Collect all lines from the listing that include the string "label".
* * *
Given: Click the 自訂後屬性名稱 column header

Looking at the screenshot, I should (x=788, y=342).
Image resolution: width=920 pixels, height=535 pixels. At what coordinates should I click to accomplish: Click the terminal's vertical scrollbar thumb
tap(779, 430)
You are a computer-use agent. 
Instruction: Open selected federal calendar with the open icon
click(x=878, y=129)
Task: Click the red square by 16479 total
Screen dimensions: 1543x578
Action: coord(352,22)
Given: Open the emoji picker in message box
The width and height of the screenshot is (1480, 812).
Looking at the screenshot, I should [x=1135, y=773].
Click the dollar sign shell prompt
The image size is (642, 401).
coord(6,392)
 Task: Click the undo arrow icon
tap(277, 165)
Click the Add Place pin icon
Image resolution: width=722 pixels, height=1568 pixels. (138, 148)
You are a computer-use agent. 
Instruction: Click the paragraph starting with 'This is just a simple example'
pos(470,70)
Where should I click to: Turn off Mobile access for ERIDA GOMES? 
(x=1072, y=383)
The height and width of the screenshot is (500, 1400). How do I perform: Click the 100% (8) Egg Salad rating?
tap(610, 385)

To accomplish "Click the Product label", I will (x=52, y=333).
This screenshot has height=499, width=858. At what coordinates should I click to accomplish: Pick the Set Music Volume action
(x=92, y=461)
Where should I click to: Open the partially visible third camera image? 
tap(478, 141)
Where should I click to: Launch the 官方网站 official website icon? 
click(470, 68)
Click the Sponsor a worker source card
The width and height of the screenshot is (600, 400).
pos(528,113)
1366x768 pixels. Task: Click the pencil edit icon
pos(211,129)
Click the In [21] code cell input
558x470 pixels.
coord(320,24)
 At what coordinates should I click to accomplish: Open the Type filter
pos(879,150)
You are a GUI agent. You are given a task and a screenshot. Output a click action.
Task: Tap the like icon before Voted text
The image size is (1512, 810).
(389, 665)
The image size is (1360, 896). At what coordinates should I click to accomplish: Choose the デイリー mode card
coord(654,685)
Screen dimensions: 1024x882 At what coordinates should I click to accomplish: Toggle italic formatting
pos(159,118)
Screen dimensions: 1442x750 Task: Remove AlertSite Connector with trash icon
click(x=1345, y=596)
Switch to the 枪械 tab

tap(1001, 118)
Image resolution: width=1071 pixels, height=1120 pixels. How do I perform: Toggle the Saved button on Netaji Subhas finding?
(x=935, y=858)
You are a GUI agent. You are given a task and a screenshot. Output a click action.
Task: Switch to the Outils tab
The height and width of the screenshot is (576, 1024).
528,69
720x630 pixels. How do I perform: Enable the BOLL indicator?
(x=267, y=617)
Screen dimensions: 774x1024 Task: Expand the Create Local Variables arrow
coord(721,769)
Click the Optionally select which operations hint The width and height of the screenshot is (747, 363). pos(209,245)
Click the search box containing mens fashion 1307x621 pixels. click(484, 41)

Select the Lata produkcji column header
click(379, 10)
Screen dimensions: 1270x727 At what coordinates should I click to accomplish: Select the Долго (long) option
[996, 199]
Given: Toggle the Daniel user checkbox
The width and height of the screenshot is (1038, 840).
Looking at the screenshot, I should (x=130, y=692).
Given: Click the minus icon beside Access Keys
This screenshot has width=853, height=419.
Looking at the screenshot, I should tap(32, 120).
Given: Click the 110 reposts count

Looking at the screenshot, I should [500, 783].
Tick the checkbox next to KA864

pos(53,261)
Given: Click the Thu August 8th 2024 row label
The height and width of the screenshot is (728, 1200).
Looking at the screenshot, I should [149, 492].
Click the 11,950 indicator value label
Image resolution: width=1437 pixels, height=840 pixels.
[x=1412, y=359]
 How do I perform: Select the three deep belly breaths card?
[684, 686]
* * *
• [Response]
To accomplish "Click the Product label", I will (x=52, y=333).
Given: Click the Thu August 8th 2024 row label
Click the 11,950 indicator value label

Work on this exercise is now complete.